===== Given information =====
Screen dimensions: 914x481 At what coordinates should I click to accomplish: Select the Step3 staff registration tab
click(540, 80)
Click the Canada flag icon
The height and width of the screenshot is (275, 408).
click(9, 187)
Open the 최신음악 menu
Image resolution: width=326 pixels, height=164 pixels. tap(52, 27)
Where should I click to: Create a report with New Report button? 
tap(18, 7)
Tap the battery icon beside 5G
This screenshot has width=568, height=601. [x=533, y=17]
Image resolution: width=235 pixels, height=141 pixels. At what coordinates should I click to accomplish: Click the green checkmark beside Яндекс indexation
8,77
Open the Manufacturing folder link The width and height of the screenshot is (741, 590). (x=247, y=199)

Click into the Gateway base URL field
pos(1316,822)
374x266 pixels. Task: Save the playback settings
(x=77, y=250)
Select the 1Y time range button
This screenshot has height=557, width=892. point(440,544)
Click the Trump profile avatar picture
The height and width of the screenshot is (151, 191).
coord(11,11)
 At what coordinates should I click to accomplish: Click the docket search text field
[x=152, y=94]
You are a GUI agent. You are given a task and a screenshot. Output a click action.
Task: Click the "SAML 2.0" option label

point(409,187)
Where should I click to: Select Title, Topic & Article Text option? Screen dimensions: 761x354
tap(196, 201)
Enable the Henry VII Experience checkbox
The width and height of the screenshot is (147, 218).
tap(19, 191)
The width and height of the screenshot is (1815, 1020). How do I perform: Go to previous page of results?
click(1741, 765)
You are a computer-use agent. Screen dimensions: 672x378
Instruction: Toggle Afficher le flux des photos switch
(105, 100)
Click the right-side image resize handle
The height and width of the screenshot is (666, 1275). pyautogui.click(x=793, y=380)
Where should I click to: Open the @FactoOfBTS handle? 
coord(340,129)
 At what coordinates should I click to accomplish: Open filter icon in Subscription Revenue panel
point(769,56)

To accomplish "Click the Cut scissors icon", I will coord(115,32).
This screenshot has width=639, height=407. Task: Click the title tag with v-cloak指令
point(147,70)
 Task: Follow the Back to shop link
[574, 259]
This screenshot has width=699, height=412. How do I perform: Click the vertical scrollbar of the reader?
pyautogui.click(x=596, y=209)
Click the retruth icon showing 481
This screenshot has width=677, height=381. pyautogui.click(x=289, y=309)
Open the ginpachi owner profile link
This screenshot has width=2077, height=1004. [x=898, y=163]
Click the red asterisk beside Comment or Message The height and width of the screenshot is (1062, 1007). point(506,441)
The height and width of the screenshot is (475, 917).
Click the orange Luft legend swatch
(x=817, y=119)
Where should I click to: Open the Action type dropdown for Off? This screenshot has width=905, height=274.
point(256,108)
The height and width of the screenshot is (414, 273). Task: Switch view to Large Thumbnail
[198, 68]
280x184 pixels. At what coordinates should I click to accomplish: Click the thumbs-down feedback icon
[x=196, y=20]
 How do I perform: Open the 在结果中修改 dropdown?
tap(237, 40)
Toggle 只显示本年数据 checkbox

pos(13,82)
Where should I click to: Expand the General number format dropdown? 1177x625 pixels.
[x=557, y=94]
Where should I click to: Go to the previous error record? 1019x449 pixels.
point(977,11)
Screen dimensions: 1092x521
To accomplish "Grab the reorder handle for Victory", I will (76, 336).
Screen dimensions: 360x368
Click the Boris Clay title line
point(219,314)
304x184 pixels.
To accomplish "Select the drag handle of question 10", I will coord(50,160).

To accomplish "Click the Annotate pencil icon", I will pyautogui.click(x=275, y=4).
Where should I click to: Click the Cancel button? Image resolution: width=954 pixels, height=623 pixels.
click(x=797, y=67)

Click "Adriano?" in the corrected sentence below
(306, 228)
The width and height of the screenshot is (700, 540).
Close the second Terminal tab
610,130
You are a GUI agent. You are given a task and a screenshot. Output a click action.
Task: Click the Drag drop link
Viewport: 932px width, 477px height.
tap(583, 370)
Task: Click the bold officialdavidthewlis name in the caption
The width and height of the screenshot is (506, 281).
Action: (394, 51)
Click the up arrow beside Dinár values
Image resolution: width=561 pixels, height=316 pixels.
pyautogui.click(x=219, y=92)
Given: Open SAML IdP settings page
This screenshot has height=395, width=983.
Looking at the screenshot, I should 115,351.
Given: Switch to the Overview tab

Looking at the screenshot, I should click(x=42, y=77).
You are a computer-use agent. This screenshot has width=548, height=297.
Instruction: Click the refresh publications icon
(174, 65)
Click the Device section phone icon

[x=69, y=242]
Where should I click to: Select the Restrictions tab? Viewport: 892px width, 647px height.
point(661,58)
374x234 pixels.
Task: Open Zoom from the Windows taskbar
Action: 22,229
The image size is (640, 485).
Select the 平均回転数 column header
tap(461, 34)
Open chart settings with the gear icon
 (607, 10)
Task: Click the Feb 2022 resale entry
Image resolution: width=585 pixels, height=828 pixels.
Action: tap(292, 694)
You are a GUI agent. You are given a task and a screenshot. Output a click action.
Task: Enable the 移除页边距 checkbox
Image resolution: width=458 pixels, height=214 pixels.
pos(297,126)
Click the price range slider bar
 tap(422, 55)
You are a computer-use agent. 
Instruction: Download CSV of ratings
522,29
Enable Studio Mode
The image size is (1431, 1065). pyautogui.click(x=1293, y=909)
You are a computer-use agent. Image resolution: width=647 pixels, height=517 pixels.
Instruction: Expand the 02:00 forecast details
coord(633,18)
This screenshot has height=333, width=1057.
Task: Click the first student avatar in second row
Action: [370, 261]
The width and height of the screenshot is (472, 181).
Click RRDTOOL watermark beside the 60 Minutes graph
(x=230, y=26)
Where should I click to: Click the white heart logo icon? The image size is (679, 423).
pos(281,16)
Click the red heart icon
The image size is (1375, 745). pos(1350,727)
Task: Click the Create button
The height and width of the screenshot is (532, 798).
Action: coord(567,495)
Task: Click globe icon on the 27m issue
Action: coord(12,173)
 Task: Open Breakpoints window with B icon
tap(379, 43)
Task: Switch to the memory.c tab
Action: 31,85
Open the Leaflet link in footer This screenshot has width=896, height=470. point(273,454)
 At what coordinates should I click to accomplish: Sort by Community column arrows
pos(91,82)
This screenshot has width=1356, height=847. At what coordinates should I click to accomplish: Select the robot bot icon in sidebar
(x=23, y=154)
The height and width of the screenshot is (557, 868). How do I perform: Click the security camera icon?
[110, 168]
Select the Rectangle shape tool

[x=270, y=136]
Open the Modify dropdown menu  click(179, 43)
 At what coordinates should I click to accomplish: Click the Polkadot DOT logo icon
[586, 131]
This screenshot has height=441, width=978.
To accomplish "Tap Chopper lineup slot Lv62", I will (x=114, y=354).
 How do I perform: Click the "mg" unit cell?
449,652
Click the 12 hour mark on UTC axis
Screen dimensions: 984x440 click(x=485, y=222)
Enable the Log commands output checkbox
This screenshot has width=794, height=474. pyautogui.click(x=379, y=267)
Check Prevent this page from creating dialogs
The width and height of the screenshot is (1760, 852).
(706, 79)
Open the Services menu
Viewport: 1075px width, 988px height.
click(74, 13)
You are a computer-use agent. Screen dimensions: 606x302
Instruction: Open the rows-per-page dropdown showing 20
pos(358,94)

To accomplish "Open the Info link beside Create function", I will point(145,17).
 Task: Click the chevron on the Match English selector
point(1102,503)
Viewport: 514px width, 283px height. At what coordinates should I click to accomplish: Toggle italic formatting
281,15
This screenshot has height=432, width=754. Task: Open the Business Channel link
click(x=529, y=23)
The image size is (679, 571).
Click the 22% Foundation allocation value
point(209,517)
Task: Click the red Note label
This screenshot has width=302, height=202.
=====
» **Given exercise**
Collect every line of the records above that contains the word "beside", and copy each of those lines in full.

» **Problem solution**
Tap the battery icon beside 5G
Image resolution: width=235 pixels, height=141 pixels. At what coordinates should I click to accomplish: Click the green checkmark beside Яндекс indexation
Click the red asterisk beside Comment or Message The height and width of the screenshot is (1062, 1007). point(506,441)
Click the up arrow beside Dinár values
Click RRDTOOL watermark beside the 60 Minutes graph
To accomplish "Open the Info link beside Create function", I will point(145,17).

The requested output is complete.